Неистребимо честному и прямому Репнину равно противны были и те, и другие.
Доносы и необходимость оправданий поняты были князем как скверный признак. Он не сомневался, что это только начало.
Человек иной эпохи, иных принципов, иных правил, он был не ко двору.
Тяжесть его положения усугублялась тем, что, помогая своим крестьянам во время неурожаев начала тридцатых годов, широко благотворительствуя неимущим и голодающим, он расстроил свое состояние и вошел в огромные долги…
Николай был мастер убирать неугодных ему, но популярных деятелей так, чтобы они еще и оказывались при этом скомпрометированными. Отстраняя Ермолова, он сделал вид, что Ермолов не справился с ведением войны и сам просил об отставке. Со злым упорством император настаивал на своей версии. В сороковых годах Устрялов, сочинив «Историческое обозрение царствования государя императора Николая I», получил от героя «Обозрения» обильную правку. У сочинителя сказано было: «За Кавказом содержался малочисленный корпус, рассеянный мелкими отрядами по крепостям и в совокупности не составлявший даже одной полной дивизии. Но там был Ермолов: недоступный страху, он умел вселить мужество в каждого солдата, и русский штык остановил врага на первом шагу». Император раздраженно написал на полях: «Неправда, Ермолов в это время донес мне, что не чувствует в себе силу начальствовать над войсками в подобное время, и просил присылки доверенного лица…»

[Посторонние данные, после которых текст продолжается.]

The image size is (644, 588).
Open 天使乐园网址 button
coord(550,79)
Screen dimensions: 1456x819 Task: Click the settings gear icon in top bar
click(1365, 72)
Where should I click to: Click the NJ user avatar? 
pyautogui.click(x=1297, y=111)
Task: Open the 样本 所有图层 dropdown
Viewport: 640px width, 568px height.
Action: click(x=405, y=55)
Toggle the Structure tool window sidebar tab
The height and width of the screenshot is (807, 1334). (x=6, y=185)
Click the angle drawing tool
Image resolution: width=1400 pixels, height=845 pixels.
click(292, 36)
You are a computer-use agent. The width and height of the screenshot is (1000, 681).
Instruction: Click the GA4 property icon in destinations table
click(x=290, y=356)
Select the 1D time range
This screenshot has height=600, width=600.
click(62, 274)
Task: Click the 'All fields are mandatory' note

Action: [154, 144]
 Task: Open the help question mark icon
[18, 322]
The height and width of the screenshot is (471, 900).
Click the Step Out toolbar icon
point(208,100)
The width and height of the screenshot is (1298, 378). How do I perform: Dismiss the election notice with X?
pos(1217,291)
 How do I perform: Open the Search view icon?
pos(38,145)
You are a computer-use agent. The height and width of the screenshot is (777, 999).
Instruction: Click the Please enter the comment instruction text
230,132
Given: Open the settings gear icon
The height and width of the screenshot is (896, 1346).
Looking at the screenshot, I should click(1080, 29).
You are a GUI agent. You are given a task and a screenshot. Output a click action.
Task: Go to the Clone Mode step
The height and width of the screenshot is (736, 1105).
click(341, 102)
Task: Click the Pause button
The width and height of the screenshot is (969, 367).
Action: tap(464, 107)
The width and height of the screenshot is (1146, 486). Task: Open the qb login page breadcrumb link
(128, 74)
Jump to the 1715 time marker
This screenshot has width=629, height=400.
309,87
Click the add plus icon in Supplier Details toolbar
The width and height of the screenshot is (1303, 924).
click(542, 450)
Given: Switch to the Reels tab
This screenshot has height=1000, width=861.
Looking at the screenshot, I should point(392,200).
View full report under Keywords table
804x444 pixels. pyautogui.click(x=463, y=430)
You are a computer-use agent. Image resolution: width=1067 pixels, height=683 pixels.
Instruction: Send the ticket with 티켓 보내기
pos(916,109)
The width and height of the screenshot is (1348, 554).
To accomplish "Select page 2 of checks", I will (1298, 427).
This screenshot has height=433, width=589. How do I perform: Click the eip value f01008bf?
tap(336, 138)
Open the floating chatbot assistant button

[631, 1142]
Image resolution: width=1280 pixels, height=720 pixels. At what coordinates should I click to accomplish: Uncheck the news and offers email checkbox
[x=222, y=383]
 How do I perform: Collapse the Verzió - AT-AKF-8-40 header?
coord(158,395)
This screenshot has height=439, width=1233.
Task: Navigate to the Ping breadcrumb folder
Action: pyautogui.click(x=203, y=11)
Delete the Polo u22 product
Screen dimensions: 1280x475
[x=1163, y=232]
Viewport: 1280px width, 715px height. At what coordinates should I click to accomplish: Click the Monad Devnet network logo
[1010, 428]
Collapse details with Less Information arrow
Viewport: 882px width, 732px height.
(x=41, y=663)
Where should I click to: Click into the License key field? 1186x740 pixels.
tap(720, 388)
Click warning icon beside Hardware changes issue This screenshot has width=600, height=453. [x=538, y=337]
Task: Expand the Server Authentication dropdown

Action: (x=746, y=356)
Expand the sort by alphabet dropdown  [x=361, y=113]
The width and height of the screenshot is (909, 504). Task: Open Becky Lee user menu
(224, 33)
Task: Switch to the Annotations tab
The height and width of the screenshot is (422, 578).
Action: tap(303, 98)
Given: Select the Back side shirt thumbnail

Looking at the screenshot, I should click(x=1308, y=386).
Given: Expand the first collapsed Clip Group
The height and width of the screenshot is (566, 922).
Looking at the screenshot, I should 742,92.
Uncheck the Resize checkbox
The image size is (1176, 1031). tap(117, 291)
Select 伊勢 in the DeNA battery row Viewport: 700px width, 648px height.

У автора было: «Он (Паскевич) немедленно принял, по высочайшей воле, начальство над войсками…» Николай написал: «Неправда», и вместо: «по высочайшей воле» вписал: «по воле Ермолова».
«Обозрение» вышло с этим текстом и вызвало ярость Ермолова, ответившего гневным, по рукам пущенным письмом. Устрялов передал ермоловскую отповедь Уварову, что было равносильно доносу. Уваров представил письмо императору. Николай приказал отыскать дело об увольнении Ермолова. Но документы не подтвердили высочайшей версии, и опровержения не последовало, а «исторический труд» разошелся в публике и остался потомству.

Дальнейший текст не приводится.